• _Stated exercise a_
List the usernames of everyone who posts in the Skype group chat thread below, naming each person once.

• _Page excerpt_

# Group chat on Skype, anyone?



## Alex (Dec 7, 2012)

Was just curious if anyone wanted to make or join one? I don't have any hedgie friends on skype and thought the idea of having a group chat with people with similar interests would be awesome haha. If you'd like to, go ahead and post your skype username, or if you're uncomfortable with it being that public just message it to me!


----------



## AnnabellasMomma (Oct 30, 2012)

rachelle.ridout1


----------



## Avarris (Dec 3, 2012)

If I had skype I'd be all over this. However, we're on a shared computer (mine is in storage) If I had my computer out of storage, I'd be golden. I used to use Ventrillo when I played World of Warcraft, so I'm guessing its pretty similiar. I've already got a headset and mic... but I'm not even going to attempt to try it on this computer. I'm lucky this one actually boots up Facebook half the time (thank god for my Kindle Fire!). LOL I miss my computer, but space here keeps getting tighter and tighter.


----------



## meggles1410 (Jun 18, 2012)

Omg yes!!! 

When I get home from college ill send you my Skype name 
This will be awesome x


----------



## Alex (Dec 7, 2012)

I'm sorry to hear that, Avarris! When we get enough people it could definitely be a lot of fun :] Hopefully at some point you're able to use skype and you can join us!

Meggles, can't wait to get it <3 I'm looking forward to having this group chat with everyone!


----------

Entries from a dataset

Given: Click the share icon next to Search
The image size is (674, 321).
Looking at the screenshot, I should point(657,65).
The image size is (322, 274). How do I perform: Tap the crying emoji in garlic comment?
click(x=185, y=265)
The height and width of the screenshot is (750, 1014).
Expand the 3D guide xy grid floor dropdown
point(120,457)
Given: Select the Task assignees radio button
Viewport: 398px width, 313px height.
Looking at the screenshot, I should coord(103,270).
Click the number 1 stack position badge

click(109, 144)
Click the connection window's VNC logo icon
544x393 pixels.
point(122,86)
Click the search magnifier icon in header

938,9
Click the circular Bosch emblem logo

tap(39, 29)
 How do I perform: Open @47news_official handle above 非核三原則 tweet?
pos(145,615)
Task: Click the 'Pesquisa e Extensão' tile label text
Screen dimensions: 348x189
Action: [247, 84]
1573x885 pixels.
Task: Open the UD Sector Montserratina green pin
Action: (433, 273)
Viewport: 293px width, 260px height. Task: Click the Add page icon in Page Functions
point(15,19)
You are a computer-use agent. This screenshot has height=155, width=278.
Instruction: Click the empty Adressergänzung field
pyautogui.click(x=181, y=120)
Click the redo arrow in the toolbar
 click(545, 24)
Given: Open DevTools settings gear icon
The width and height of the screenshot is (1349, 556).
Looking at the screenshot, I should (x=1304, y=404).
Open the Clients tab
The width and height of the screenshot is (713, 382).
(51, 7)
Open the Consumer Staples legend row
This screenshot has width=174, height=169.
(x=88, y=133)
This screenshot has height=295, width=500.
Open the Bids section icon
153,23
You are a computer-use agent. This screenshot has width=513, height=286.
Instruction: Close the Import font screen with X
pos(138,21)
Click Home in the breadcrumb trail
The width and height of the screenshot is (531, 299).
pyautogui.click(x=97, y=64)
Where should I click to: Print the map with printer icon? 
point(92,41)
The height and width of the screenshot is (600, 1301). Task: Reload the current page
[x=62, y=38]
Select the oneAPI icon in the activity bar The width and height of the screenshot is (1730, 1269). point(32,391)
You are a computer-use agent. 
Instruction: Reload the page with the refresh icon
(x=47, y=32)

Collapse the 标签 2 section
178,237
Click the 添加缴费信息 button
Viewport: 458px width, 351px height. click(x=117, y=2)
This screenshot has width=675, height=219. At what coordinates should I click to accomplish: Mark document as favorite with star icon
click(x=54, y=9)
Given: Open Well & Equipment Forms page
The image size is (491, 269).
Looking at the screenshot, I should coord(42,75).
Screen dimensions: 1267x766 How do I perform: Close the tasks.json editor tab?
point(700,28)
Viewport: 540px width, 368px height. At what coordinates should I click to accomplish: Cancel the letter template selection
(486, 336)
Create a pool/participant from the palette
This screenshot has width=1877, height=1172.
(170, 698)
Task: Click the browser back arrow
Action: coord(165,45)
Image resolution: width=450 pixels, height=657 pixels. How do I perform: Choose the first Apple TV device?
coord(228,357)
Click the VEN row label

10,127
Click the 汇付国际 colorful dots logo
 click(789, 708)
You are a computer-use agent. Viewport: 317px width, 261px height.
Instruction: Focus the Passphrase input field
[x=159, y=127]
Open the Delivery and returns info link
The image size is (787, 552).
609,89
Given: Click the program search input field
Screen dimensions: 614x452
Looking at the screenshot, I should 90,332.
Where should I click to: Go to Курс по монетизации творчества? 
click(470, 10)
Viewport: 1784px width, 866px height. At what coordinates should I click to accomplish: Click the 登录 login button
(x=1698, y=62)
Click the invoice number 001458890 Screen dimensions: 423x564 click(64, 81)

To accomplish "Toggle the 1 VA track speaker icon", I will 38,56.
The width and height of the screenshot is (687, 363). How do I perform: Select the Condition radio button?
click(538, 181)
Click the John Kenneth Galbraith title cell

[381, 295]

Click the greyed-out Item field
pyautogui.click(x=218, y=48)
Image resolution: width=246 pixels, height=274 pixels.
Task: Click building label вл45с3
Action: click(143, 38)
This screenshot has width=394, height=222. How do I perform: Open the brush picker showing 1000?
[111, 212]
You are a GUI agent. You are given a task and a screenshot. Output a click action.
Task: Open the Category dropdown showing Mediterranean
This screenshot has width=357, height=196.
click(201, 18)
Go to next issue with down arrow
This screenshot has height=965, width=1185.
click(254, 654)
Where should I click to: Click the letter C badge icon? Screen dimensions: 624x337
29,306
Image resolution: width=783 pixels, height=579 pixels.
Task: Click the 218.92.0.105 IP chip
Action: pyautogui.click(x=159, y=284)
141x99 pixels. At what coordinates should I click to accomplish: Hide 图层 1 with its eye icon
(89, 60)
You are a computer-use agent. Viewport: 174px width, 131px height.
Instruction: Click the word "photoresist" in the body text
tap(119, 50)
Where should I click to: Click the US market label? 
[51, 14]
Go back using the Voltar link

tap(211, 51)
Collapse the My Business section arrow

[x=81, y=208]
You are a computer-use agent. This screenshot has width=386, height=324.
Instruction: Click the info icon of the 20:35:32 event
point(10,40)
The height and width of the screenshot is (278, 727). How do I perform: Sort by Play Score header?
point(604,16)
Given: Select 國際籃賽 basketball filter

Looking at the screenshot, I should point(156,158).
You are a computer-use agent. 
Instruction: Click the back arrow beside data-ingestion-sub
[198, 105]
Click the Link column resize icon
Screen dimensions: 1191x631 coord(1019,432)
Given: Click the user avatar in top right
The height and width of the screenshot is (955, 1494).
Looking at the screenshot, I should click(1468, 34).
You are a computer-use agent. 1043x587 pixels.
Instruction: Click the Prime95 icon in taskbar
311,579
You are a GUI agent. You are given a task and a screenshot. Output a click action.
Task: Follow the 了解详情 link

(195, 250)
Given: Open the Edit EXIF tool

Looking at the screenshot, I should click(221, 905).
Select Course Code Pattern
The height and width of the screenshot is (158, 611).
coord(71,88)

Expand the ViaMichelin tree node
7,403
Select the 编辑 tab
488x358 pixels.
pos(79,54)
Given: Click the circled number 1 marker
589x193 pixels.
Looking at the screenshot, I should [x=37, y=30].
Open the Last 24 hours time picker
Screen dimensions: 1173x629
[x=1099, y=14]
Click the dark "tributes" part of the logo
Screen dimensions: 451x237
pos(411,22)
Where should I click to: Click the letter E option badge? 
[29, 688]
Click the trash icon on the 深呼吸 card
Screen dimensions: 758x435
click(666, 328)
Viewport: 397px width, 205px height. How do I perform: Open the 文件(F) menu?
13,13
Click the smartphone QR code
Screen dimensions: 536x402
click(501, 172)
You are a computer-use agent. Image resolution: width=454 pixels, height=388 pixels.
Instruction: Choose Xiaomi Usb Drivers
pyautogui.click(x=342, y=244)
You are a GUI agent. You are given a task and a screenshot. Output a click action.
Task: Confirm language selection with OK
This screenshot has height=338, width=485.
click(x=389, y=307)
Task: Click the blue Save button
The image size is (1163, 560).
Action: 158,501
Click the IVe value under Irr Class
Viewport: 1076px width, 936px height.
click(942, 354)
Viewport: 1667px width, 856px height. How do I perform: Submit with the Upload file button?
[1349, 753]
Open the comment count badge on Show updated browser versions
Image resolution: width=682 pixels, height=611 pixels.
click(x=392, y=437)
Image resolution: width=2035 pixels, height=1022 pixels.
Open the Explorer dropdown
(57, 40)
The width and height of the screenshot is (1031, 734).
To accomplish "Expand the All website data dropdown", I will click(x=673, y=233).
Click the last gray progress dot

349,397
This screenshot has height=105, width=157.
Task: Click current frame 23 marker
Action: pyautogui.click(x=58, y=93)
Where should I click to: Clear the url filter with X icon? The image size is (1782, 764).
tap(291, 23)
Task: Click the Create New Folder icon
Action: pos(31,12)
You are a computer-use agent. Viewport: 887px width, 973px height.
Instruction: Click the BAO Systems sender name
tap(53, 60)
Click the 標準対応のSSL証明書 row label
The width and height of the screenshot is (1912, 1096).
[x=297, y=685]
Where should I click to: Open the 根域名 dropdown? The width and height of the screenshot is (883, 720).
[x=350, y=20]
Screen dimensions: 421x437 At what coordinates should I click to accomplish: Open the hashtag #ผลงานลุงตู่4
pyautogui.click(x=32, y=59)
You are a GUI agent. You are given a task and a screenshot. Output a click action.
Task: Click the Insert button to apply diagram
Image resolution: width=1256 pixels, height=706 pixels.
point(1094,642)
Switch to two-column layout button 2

• _Stated exercise b_
How many lines of the listing above contain the string "Collapse"? Case counts; reply with the number only.

• _Full output a_
Alex, AnnabellasMomma, Avarris, meggles1410

• _Full output b_
2